- Opening Delimiter -

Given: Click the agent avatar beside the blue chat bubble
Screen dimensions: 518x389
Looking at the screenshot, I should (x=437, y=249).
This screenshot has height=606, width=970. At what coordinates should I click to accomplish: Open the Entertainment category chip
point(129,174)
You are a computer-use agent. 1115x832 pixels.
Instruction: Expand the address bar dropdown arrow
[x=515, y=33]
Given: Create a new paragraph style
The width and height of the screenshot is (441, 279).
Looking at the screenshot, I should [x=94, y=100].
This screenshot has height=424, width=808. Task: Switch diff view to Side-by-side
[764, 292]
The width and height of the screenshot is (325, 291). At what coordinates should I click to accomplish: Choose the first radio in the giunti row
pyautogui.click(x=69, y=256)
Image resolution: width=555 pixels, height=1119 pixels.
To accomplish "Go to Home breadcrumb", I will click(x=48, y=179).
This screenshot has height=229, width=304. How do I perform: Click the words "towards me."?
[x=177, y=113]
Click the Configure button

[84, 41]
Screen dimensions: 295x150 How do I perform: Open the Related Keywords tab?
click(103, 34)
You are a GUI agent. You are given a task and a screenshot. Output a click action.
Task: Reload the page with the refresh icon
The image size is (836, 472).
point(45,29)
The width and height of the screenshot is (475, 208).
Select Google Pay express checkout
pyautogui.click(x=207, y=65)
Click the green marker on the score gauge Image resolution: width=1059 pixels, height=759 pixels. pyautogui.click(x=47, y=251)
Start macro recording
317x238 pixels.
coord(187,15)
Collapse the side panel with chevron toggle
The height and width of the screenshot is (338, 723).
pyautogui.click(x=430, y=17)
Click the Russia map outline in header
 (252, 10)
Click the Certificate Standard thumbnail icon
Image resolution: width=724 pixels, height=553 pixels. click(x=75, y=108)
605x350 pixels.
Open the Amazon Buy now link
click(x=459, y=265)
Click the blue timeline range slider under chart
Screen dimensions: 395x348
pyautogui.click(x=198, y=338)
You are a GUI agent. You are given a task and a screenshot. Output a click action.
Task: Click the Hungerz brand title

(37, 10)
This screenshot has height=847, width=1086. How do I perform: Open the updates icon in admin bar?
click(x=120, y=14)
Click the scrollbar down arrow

- Closing Delimiter -

*WORK REQUIRED:*
For this exercise, repeat exactly the lines of the data above from the one with "This screenshot has height=606, width=970." down to the one with "The width and height of the screenshot is (475, 208).", both end lines included.

*EXERCISE RESULT:*
This screenshot has height=606, width=970. At what coordinates should I click to accomplish: Open the Entertainment category chip
point(129,174)
You are a computer-use agent. 1115x832 pixels.
Instruction: Expand the address bar dropdown arrow
[x=515, y=33]
Given: Create a new paragraph style
The width and height of the screenshot is (441, 279).
Looking at the screenshot, I should [x=94, y=100].
This screenshot has height=424, width=808. Task: Switch diff view to Side-by-side
[764, 292]
The width and height of the screenshot is (325, 291). At what coordinates should I click to accomplish: Choose the first radio in the giunti row
pyautogui.click(x=69, y=256)
Image resolution: width=555 pixels, height=1119 pixels.
To accomplish "Go to Home breadcrumb", I will click(x=48, y=179).
This screenshot has height=229, width=304. How do I perform: Click the words "towards me."?
[x=177, y=113]
Click the Configure button

[84, 41]
Screen dimensions: 295x150 How do I perform: Open the Related Keywords tab?
click(103, 34)
You are a GUI agent. You are given a task and a screenshot. Output a click action.
Task: Reload the page with the refresh icon
The image size is (836, 472).
point(45,29)
The width and height of the screenshot is (475, 208).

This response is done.